- Developer(s): Neko Entertainment
- Publisher(s): Midas Interactive (PS2) Neko Entertainment (Wii, PSP)
- Platform(s): PlayStation 2, Wii, PlayStation Portable
- Release: PlayStation 2 EU: June 29, 2007; WiiWare NA: July 6, 2009; PAL: July 24, 2009; PlayStation Portable EU: December 10, 2009; NA: December 17, 2009;
- Genre(s): Racing
- Mode(s): Single-player, multiplayer

= Heracles Chariot Racing =

2007 video game

Heracles Chariot Racing is a racing game by Neko Entertainment originally released for PlayStation 2 in 2007. It was later released as a WiiWare game in North America and PAL regions in July 2009. PSP version was released through the PlayStation Network store as a downloadable title in December the same year.

==Gameplay==
Players control Heracles or one of a number of characters from Greek mythology (such as Poseidon, Medusa and the Minotaur) in a series of horseless chariot races for the honor of being crowned the Champion Charioteer without a horse.

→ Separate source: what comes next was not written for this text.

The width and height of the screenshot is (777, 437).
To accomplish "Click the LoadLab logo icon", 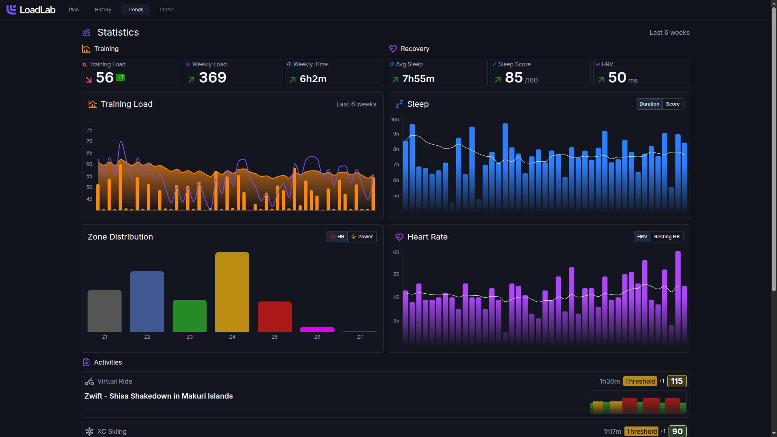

In addition to picking up items to aid themselves, players can also hinder their opponents by using weaponry such as tridents, fireballs and Zeus' lightning in order to try trip them up.

The game features a Championship mode consisting of 3 cups with 10 tracks spread across 5 mythical environments (including Mount Olympus and Hades), as well as single race and Battle modes. The game features split-screen multiplayer for up to 4 players across all modes.